C’è un velo particolare ad avvolgere la tragedia del campus della Virginia a cui largo spazio è stato dato in questi giorni sui media di tutto il mondo: se il dramma non poteva essere più profondo, il rapporto che il tutto ha avuto con la tecnologia suggerisce quantomeno un ulteriore punto di vista sulla vicenda rendendo quantomeno estranianti alcuni particolari emersi in questo thriller all’incontrario, tutto o quasi disponibile online a seguito del lavorìo dei diversi autori/registi/protagonisti presenti sul posto.

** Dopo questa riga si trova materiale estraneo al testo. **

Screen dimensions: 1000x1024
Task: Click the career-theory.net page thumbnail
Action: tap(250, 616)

Di Cho Seung Hui si sa molto, ma si sa agli effetti poco: ragazzo solitario, misterioso, le cui problematiche psicologiche sembrano oggi tanto evidenti quanto prima sono passate inosservate. Quando la sua follia è scattata, però, una serie di dinamiche si è messa in moto ed il dramma ha preso forma in poche ore. Della strage è stato detto tutto o quasi, ma una cosa è emersa con forza nelle ore del dramma (se ancora il passato non ne avesse fornite prove sufficienti): la tecnologia ha avuto in questo thriller un ruolo da protagonista. Alcuni ragazzi, ad esempio, si sono barricati in zone particolari del campus grazie ai moniti provenienti tramite e-mail e telefonini con i quali i presenti si tenevano aggiornati gli uni con gli altri su quanto stava accadendo. Mentre l’esterno dell’edificio veniva circondato, intanto, dall’interno si moltiplicavano le riprese video con i vari telefonini a disposizione, si registravano le reazioni agli spari (lasciando trapelare in alcuni casi un senso davvero estraniante simile più ad una passeggiata in Second Life che non ad un fatto reale a pochi metri da una strage di persone) testimoniando così tutto ed offrendo in seguito il materiale alle tv per una angosciante differita.

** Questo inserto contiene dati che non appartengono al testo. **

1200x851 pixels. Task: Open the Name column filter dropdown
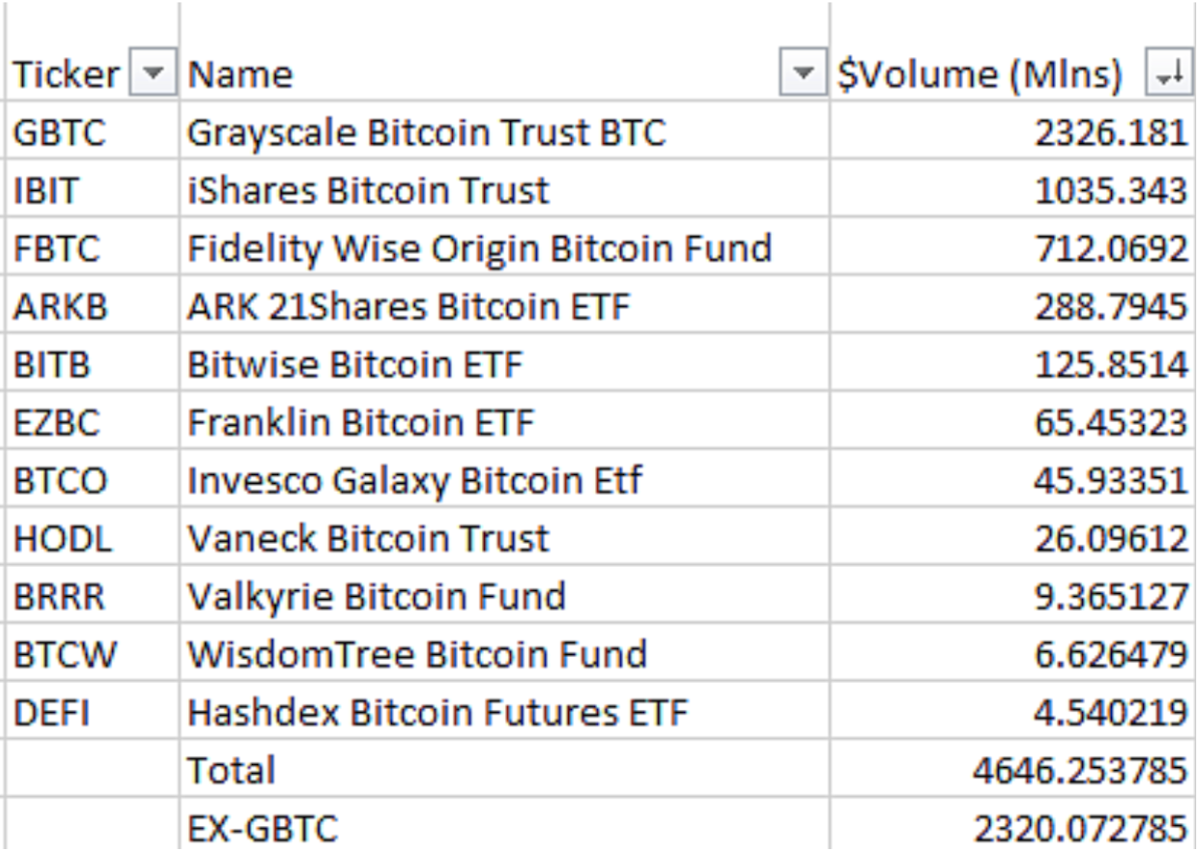[x=802, y=74]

Si è saputo poi cosa era successo: un raptus di follìa si è trasformato in atto di vendetta. E alla fine del thriller ecco la scoperta delle prove e la testimonianza diretta dell’accusato: un video era stato inviato alla NBC per autografare in anticipo quanto era successo e quanto sarebbe andato a succedere di lì a poco. “Cho’s Manifesto” è il titolo affibiato al farneticante delirio del ragazzo che, si scopre ora, sarebbe stato girato ed inviato nelle ore intercorse tra la prima e la seconda fase della strage.
Tutti i vari video sugli eventi del campus sono ora online a testimoniare quanto avvenuto e le tradizionali vetuste polemiche su videogiochi violenti, immigrazione e porto d’armi ne animeranno i dibattiti postumi. Tentando di distrarre l’attenzione dai fatti in sè, però, emerge l’evidente ruolo strumentale avuto dalle tecnologie: il thriller è stato girato in diretta, da più mani, più autori e più protagonisti.

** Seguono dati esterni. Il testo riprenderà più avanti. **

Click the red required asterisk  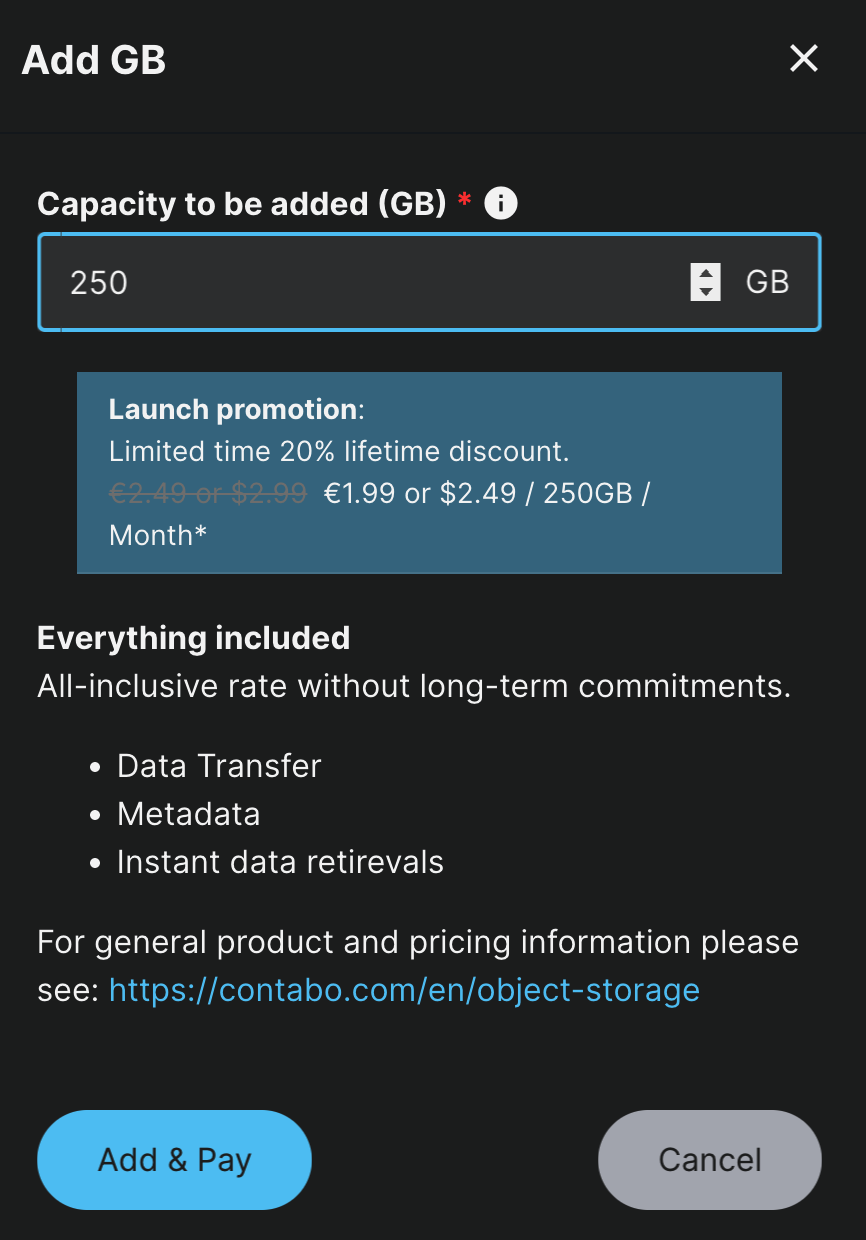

Il colpevole è uno solo e la sua parte l’aveva già girata e mandata alle televisioni prima di tutti. Ancora una volta la testimonianza è importante tanto quanto il fatto in sè: così come per le atrocità di Al Quaeda, così come ormai d’abitudine per i Kamikaze, così come ha urlato al mondo l’11 Settembre, la tecnologia si è ritagliata un nuovo spazio di primaria importanza per le opportunità che concede a vittime e protagonisti. Nel tempo tutto ciò andrà a costituire un enorme calderone che il tempo stesso cristallizzerà in una nuova potente forma di memoria collettiva. Oppure, più propriamente, “sociale”.